Give everything from the start of the records down to the line containing "pyautogui.click(x=299, y=67)" as a JSON list of strings, with one string per line and blank lines omitted.

──────── Provided records ────────

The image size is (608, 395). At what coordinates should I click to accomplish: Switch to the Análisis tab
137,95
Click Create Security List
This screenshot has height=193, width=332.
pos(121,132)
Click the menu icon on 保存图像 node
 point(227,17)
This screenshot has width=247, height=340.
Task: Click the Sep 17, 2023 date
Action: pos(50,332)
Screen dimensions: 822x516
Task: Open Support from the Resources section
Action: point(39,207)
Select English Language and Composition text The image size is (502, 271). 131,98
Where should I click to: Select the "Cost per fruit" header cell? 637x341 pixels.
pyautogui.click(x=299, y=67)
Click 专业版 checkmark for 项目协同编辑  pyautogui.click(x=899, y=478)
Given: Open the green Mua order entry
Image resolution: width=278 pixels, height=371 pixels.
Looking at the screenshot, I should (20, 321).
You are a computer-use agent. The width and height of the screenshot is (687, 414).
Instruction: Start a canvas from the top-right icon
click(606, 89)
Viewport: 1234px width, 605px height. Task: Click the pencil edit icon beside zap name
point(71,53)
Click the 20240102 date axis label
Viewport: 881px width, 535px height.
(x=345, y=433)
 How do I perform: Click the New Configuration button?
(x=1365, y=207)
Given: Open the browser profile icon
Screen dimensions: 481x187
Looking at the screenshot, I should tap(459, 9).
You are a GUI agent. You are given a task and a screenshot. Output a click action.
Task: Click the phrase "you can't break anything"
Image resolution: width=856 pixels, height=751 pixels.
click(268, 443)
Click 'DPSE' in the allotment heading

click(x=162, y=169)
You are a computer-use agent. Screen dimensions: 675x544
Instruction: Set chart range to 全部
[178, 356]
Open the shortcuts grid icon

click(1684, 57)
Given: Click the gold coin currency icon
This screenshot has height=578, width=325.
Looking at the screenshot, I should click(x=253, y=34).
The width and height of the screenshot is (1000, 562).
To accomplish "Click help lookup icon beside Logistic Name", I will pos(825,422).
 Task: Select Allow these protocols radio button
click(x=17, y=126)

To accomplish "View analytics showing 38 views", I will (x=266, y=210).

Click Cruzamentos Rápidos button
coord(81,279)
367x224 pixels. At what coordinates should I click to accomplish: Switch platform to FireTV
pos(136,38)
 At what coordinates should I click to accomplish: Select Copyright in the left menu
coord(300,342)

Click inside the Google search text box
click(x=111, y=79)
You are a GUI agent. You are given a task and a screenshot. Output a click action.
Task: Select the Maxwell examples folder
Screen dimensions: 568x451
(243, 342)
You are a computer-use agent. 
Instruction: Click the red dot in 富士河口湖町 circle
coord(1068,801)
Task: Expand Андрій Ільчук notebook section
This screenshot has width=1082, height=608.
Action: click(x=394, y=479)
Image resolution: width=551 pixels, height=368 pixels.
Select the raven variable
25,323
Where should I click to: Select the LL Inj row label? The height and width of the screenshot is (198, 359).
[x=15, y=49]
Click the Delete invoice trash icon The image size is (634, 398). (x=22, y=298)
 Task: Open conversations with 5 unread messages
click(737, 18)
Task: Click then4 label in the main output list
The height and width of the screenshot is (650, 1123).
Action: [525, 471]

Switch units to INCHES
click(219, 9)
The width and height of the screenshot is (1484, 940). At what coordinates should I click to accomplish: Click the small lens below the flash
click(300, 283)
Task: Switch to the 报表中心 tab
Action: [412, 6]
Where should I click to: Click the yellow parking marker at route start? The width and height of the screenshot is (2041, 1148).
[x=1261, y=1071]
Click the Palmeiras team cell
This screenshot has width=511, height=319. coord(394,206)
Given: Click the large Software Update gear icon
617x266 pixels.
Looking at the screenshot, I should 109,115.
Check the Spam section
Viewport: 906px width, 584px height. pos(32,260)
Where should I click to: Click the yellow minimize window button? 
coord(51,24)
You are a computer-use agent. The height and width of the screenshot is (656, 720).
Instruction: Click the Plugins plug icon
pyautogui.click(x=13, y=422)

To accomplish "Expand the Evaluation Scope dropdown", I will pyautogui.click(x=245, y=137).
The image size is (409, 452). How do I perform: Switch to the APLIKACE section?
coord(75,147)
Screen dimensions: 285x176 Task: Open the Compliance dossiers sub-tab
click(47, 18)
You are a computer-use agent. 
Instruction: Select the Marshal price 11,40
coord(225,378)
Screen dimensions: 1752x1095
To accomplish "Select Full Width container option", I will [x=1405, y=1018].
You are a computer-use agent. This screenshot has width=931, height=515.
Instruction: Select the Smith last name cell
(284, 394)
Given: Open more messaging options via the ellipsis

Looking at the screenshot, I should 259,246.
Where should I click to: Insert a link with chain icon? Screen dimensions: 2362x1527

────────

Right answer —
[
  "The image size is (608, 395). At what coordinates should I click to accomplish: Switch to the Análisis tab",
  "137,95",
  "Click Create Security List",
  "This screenshot has height=193, width=332.",
  "pos(121,132)",
  "Click the menu icon on 保存图像 node",
  " point(227,17)",
  "This screenshot has width=247, height=340.",
  "Task: Click the Sep 17, 2023 date",
  "Action: pos(50,332)",
  "Screen dimensions: 822x516",
  "Task: Open Support from the Resources section",
  "Action: point(39,207)",
  "Select English Language and Composition text The image size is (502, 271). 131,98",
  "Where should I click to: Select the \"Cost per fruit\" header cell? 637x341 pixels.",
  "pyautogui.click(x=299, y=67)"
]